By Emily Moran
Elm Staff Writer
In the past few months, the nation’s policy on gun control has been thrust into the spotlight and become open to heavy criticism as a result of the tragic on-air shooting of two Virginia newscasters by a former coworker and the Delta State shooting in Mississippi.
In the aftermath of multiple tragic mass and public shootings, many have called for heavier restrictions on who is able to acquire guns and other such firearms. One popular suggestion includes examining the mental health of those attempting to purchase a gun, prohibiting those who have a history of significantly aggressive outbursts from access to these guns. Despite the disturbing frequency of such attacks, opponents of gun control vehemently oppose any action taken in order to limit the availability of firearms. These opponents often cite the Second Amendment as a core reason as to why guns should be made available to everyone – to limit availability would be unconstitutional. However, is the reasoning behind the Second Amendment antiquated and inapplicable to life in America today? If it is still applicable, should it be modified in order to prevent the mass shootings that seem to happen way too frequently?
Even though violent crime is currently at an all time low, the United States is especially violent when compared to other developed countries. A Washington Post article titled “11 Essential Facts About Guns and Mass Shootings in the United States” outlined various studies about gun violence and gun control laws and the correlation between the two. One of these studies found that states with stricter gun control laws tend to have less deaths by gun violence. Another study found that the Southern region of the U.S., the region with the least strict gun control laws, is the most violent region in the country, with over 7 deaths out of 100,000 by assault. However, despite all the evidence, there seems to be little that is being done to combat the lack of gun laws in the South. Most of the states in the South are extremely conservative, and many people are strongly resisting the implementation of such laws.
Last week, Shannon Lamb, a professor at Delta State University in Mississippi, shot and killed both his girlfriend, Amy Prentiss, and his colleague, Ethan Schmidt. The shooting of Schmidt occurred at Delta State, resulting in a lockdown. Although Lamb’s motive for the murders are still unknown (as of the writing of this article), his relationship with Prentiss has been described as “rocky,” and Lamb was believed to suffer from addictive behaviors and mood swings. Such tragedies are unfortunately not uncommon, especially in states where there is little gun control, such as Mississippi. Substance abuse and addiction, as well as mental illnesses should be heavily considered when conducting background checks for gun purchases. Tragedies such as the Delta State shooting demonstrate a need for more restrictions on the purchases of firearms.

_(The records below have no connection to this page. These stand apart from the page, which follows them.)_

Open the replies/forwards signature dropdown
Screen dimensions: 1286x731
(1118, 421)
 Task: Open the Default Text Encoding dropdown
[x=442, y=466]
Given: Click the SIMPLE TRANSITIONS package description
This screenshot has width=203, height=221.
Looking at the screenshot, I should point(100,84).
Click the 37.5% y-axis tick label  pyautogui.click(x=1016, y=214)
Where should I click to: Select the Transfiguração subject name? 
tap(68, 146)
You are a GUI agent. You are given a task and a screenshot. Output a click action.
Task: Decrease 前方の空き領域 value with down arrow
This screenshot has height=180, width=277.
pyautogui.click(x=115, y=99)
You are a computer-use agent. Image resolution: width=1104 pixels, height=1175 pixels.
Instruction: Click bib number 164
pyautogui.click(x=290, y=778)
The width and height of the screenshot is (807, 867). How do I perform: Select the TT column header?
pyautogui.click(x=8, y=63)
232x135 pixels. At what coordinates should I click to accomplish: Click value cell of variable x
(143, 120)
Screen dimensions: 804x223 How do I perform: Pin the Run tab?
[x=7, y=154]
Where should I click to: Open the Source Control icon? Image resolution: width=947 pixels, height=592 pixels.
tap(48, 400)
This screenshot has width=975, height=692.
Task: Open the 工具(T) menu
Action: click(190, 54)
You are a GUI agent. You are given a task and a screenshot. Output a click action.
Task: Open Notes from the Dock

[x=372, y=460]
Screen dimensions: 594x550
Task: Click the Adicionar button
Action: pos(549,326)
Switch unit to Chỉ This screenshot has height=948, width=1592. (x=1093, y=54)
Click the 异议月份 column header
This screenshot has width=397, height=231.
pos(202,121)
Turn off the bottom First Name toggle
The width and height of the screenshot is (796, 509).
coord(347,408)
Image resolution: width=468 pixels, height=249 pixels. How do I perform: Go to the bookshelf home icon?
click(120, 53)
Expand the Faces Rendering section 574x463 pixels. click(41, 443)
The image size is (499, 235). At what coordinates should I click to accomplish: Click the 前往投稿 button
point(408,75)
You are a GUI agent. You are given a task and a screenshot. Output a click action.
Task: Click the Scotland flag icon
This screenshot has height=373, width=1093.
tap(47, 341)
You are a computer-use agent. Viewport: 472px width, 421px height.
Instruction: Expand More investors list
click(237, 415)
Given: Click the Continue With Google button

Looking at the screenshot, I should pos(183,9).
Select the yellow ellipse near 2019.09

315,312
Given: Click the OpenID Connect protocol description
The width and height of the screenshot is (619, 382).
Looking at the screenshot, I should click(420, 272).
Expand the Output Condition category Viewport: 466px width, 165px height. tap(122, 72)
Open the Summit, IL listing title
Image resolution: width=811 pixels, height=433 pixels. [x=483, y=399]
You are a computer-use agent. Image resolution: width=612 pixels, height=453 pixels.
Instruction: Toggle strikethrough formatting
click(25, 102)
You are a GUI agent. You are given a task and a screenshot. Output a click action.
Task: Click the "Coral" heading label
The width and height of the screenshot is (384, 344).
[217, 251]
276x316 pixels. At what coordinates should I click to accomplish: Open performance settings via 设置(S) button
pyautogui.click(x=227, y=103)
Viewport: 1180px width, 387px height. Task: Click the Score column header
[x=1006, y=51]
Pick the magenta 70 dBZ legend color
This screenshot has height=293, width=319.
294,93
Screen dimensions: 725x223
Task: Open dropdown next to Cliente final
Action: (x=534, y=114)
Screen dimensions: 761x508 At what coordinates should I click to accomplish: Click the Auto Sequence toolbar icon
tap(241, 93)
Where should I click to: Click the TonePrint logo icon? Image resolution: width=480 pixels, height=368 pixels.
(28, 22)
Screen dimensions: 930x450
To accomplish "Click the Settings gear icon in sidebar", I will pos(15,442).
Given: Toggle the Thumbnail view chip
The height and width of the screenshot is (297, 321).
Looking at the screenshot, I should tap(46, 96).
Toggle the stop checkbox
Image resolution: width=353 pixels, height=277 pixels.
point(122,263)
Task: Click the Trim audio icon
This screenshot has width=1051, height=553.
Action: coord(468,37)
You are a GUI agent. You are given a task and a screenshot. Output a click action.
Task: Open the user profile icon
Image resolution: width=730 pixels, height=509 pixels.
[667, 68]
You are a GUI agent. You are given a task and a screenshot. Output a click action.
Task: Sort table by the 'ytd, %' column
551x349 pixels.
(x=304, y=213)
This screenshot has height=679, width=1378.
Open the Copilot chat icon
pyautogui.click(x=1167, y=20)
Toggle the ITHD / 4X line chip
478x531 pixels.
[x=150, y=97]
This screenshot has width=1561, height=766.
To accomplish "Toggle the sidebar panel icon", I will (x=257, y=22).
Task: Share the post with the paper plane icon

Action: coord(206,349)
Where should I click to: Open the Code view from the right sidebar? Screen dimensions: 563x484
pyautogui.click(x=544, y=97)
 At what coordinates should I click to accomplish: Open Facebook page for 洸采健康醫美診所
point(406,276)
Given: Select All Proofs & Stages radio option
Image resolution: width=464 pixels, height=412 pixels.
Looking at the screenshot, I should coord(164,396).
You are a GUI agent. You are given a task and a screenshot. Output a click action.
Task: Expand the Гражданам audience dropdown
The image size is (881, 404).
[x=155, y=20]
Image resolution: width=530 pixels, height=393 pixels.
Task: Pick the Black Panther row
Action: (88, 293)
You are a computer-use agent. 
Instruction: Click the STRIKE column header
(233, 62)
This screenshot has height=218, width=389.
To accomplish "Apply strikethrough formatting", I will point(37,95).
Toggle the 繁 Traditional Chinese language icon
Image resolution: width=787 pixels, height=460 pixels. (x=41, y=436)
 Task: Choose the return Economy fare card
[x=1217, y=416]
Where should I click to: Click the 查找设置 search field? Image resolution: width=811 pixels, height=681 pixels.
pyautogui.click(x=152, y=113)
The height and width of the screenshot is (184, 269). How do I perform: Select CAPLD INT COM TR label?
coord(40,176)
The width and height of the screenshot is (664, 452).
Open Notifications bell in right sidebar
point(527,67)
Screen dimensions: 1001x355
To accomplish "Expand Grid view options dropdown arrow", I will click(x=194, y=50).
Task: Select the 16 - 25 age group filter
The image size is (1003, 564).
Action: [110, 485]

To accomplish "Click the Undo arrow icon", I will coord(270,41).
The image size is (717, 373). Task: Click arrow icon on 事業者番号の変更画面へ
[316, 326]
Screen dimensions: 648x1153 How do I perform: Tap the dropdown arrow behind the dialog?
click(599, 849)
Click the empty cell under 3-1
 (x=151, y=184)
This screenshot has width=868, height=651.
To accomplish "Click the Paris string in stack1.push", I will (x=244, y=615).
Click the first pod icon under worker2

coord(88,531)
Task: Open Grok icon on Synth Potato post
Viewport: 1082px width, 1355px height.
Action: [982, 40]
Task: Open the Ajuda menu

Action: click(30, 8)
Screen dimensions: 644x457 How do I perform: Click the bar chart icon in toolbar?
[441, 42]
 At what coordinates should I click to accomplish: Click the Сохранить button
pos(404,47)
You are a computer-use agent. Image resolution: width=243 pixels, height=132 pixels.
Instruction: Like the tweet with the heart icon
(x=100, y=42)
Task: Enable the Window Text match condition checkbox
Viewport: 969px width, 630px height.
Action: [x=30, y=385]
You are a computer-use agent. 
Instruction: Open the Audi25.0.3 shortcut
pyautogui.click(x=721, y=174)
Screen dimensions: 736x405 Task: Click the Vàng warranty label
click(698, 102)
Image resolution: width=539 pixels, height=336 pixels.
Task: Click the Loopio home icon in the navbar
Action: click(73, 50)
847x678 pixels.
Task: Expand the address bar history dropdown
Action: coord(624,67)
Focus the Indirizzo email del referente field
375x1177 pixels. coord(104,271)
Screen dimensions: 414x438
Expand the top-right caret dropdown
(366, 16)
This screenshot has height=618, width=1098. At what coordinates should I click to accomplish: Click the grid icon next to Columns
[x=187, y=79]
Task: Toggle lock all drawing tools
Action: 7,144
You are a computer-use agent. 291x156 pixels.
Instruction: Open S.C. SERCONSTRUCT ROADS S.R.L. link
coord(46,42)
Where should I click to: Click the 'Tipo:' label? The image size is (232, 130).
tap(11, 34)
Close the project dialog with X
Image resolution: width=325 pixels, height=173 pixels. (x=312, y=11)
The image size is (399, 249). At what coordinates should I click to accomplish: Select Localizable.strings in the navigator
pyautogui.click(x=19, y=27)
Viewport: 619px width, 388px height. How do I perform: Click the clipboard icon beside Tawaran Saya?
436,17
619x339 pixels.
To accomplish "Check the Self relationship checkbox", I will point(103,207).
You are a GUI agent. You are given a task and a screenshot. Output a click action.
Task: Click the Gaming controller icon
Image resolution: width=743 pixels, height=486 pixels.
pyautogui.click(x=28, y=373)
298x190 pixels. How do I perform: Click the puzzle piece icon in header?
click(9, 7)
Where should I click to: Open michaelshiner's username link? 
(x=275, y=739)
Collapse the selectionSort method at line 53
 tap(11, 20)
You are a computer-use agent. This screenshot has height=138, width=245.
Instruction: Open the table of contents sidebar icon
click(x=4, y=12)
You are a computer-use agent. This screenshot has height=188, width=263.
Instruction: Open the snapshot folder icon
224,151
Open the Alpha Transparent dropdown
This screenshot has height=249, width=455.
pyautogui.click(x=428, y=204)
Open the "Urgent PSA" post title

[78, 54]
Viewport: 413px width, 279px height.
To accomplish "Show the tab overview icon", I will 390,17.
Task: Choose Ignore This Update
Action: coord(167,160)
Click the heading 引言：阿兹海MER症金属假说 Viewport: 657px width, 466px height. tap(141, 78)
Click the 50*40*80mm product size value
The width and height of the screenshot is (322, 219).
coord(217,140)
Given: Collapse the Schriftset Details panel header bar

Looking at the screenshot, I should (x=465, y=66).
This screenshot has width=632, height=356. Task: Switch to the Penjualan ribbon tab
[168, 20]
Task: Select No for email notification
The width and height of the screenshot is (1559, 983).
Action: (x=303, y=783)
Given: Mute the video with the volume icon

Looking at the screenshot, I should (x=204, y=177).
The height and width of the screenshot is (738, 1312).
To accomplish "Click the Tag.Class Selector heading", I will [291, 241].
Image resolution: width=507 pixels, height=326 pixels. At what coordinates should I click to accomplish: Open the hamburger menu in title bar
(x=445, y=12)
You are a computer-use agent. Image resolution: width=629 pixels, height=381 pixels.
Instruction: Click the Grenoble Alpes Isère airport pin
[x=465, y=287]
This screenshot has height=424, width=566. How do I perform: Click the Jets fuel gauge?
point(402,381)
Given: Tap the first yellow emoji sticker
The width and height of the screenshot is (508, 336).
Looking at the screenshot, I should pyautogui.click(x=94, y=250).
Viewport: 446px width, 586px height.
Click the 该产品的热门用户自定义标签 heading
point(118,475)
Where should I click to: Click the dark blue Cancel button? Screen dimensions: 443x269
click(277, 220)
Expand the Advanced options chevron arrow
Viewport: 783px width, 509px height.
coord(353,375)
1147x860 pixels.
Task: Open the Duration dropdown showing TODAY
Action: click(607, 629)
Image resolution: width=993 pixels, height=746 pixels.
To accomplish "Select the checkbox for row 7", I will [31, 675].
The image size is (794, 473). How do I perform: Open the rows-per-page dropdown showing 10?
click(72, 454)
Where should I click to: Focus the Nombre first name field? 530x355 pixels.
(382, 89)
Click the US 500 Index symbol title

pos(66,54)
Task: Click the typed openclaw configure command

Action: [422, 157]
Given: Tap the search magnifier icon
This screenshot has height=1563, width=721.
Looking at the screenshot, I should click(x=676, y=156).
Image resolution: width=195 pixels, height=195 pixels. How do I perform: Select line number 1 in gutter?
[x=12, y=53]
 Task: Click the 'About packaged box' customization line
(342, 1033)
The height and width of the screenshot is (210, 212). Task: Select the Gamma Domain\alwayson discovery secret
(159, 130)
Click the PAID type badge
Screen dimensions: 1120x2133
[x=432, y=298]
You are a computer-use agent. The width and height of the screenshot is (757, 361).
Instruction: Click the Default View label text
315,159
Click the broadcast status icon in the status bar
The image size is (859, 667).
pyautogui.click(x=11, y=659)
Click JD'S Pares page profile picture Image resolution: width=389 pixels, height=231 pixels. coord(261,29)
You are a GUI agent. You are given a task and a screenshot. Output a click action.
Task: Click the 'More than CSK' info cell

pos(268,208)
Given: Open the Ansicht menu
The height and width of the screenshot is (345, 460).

There is also the dilemma of whether or not the Second Amendment should be firmly upheld. It is important to consider the historical context in which this amendment was written. The Second Amendment states, “A well regulated Militia, being necessary to the security of a free State, the right of the people to keep and bear Arms, shall not be infringed.” This was written shortly after the Revolutionary War when there was no organized military. Instead, there was a militia that consisted of American citizens ready to fight when necessary.
We as a nation have evolved and grown since the 18th century. We now have an organized military and the days when civilian insurrection was necessary are long gone. Therefore, the Second Amendment might be a bit outdated, and should be reevaluated. While some may say that to do so would be unconstitutional, one should keep in mind that the Constitution has been interpreted different ways and amended throughout this nation’s history. Since gun control is an issue that affects the safety of many Americans, we should amend the Second Amendment in a way that makes the country a little safer.
Opponents of gun control also claim that taking away guns from law-abiding citizens will not reduce violent crime at all. This restriction on guns would fail to stop criminals from acquiring them, and would thus leave the “good” gun-owners open to attack without means of defending themselves. However, there are several problems with this reasoning. Firstly, how would one distinguish between a “good,” law-abiding citizen that wants a gun for self-defense reasons and a criminal? Background checks are often required in order to purchase a gun, but given the violent crime statistics, there needs to be more measures taken in order to minimize the amount of people that are victims of gun violence. Therefore, how does it make sense to keep perpetuating the notion that gun control is essentially useless?
Deaths by gun violence in America are steadily decreasing; however, mass shootings, such as the Charleston and Sandy Hook shootings are still occurring frequently. There should be measures taken to limit (if not completely eliminate) opportunities for criminals to purchase guns. This means implementing stricter gun laws, such as more background checks, required lectures on gun safety, or a ban on assault weapons altogether. Gun violence is an issue that affects the U.S.most out of any other developed country. The lack of gun control policies that is prevalent in much of the country compromises the safety of too many people.